- WHAT TO WORK ON:
Go through the material and return every line that contains the string "sidebar".

- DATA SHOWN:
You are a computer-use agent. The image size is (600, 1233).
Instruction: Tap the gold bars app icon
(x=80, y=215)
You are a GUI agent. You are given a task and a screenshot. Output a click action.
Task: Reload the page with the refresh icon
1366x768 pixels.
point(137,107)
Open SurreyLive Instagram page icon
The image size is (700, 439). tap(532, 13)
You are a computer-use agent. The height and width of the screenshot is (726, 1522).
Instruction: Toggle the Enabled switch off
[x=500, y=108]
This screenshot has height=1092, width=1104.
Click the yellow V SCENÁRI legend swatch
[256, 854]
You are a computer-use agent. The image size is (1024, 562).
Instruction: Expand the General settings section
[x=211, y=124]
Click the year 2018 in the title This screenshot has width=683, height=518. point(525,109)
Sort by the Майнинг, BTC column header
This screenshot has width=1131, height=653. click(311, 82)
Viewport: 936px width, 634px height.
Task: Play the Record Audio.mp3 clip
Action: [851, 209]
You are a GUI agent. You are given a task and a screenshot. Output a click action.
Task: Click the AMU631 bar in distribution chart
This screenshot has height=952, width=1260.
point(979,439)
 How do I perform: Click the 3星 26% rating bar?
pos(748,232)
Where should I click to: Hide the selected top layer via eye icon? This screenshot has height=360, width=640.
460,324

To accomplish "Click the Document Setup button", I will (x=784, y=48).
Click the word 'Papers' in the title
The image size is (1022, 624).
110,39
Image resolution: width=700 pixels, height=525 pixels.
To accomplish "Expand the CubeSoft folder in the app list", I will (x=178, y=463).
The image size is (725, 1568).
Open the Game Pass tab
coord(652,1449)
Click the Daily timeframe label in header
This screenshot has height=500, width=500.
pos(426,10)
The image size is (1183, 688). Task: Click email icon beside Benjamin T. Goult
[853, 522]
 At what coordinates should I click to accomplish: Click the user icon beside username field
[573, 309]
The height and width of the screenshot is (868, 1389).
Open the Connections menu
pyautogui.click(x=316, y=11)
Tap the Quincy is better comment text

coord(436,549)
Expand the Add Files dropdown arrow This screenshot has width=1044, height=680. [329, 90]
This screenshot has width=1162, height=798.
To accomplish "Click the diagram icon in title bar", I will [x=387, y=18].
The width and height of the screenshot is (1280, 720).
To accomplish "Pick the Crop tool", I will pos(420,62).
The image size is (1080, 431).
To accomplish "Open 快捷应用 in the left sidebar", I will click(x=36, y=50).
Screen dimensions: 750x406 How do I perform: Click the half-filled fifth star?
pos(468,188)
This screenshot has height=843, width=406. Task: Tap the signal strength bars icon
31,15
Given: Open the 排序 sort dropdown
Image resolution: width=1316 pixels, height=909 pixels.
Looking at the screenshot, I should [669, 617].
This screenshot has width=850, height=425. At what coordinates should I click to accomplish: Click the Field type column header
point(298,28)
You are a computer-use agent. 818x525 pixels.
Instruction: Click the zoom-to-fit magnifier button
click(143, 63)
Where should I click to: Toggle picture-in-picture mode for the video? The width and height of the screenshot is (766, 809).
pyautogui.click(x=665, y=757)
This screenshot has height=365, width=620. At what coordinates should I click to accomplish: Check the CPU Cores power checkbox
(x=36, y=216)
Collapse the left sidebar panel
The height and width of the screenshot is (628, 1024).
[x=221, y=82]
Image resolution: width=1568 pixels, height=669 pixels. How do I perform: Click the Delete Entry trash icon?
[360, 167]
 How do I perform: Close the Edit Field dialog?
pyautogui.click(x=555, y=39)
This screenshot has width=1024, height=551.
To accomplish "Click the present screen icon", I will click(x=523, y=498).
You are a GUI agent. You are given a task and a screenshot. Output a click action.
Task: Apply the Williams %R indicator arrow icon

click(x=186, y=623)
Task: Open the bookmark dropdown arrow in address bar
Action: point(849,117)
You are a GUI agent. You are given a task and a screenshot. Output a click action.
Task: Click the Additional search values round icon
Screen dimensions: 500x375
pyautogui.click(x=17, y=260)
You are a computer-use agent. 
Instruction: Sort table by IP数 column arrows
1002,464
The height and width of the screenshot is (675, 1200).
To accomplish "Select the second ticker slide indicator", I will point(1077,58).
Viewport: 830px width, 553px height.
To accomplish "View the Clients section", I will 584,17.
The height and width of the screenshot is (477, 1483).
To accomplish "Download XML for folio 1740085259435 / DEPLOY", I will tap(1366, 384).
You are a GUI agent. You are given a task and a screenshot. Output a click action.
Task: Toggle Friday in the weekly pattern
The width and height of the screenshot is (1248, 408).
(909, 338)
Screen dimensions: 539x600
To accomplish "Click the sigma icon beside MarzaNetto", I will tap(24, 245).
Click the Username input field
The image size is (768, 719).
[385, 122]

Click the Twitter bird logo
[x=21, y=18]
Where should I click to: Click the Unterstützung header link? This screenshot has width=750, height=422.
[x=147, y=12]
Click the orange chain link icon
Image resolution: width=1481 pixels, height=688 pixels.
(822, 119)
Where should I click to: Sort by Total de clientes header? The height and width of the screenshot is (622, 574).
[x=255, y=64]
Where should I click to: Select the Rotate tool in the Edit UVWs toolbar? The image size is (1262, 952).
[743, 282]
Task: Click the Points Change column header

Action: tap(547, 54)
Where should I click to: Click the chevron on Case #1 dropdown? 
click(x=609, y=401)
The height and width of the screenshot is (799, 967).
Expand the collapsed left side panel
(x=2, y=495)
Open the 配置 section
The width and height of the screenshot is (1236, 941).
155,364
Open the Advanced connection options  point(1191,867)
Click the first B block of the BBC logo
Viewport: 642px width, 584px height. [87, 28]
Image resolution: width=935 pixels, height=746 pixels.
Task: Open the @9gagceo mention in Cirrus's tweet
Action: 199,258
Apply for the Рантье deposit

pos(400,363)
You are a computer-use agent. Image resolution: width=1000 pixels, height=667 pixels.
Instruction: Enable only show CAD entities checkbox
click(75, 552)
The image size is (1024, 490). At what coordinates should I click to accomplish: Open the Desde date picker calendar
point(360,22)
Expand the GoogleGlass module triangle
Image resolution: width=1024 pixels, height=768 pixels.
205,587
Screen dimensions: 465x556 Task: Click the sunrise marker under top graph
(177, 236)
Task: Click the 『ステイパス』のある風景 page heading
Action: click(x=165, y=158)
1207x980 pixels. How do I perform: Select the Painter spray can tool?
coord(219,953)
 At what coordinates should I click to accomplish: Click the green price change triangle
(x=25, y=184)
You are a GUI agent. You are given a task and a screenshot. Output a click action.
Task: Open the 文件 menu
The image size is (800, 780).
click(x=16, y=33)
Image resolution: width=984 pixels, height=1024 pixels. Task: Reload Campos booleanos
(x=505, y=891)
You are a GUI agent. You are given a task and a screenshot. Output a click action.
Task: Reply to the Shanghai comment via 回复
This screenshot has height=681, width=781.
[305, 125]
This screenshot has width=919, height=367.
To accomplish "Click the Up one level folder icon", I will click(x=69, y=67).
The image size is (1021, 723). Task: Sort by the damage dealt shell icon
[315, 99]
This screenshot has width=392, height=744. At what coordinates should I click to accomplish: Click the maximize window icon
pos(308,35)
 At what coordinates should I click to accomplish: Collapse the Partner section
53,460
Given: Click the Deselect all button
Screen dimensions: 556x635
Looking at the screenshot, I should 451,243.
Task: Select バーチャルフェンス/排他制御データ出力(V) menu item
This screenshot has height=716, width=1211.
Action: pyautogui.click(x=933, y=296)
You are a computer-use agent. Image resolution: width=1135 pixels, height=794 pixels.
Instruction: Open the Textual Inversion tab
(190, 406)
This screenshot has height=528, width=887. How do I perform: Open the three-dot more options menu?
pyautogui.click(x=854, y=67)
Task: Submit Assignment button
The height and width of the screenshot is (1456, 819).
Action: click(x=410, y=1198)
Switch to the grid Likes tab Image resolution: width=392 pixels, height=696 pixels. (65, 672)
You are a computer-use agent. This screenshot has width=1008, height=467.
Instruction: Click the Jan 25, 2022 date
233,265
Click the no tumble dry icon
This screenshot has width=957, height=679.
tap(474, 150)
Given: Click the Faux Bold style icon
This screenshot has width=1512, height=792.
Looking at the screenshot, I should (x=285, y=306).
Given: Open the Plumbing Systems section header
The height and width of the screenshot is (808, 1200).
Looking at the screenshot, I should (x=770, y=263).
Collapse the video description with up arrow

- OUTPUT OF THE TASK:
To accomplish "Open 快捷应用 in the left sidebar", I will click(x=36, y=50).
Collapse the left sidebar panel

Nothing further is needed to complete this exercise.